Akademik Veri Yönetim Sistemi
INTERNATIONAL JOURNAL OF PHARMACOLOGY, cilt.7, sa.2, ss.283-290, 2011 (SCI-Expanded)
Selective serotonin re-uptake inhibitors are used in the treatment of many psychiatric diseases and also diabetic neuropathy. But treatment with these agents may directly interfere with blood glucose levels. Clinical and experimental trials have demonstrated that some of SSRIs have opposite effects on blood glucose levels. The aim of this study was to investigate the acute effect of paroxetine on glucose regulation. BALB/c mice of either sex weighting 20-40 g were used in the experiments. The animals with pre-treatment blood glucose between 60-160 mg dL(-1) were divided into 2 (normoglycemic and glucose tolerance test) groups. The effect of three doses (5-10-20 mg kg(-1)) of paroxetine on blood glucose level and the mechanisms of this effect are studied.

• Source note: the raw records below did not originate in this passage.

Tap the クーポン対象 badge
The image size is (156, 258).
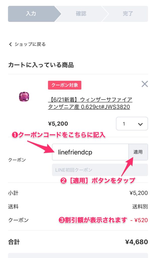click(65, 85)
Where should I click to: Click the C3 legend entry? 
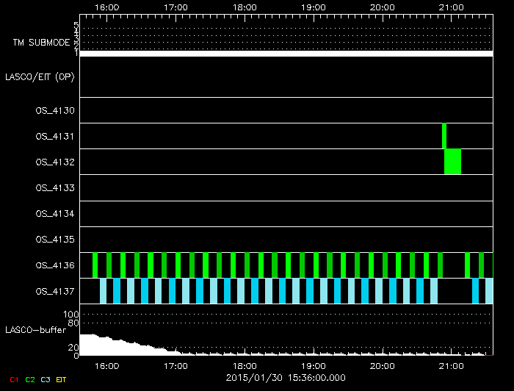pyautogui.click(x=46, y=379)
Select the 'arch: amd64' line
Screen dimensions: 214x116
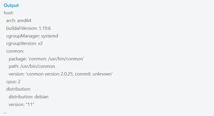pos(19,21)
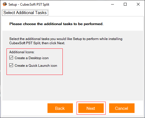Click the 'Additional Icons:' group label

click(22, 52)
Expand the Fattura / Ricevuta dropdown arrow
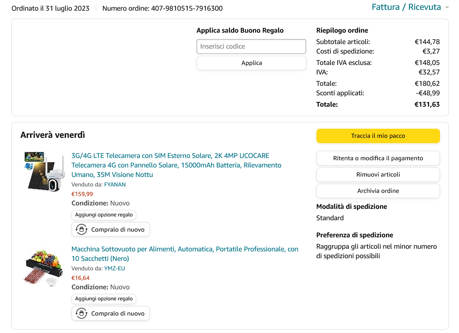 tap(447, 7)
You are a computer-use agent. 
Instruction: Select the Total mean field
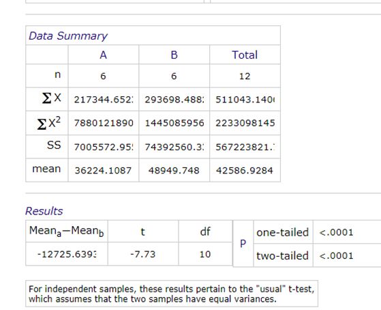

Paroxetine decreased blood glucose levels at almost all doses and times tested in normoglycemic mice and in the intraperitoneal glucose tolerance test. Similar to paroxetine, serotonin (20 mg kg(-1)) also decreased blood glucose levels significantly in both groups. Neither diazoxide (potassium channel opener, 25 mg kg(-1)) nor verapamil (calcium antagonist, 25 mg kg(-1)) could inhibit the hypoglycemic effect of paroxetine. But both methysergide (5-HT(1/2B/2C) antagonist, 1 mg kg(-1)) and ketanserin (5-HT(2A) antagonist, 1 mg kg(-1)) inhibited the decreasing effect of paroxetine and serotonin. In conclusion, paroxetine causes a decrease in blood glucose level probably by an increase in insulin secretion and this increase is provided possibly by intracellular mechanisms mediated by serotonergic receptors and postreceptor events, rather than an influx of calcium from the extracellular medium.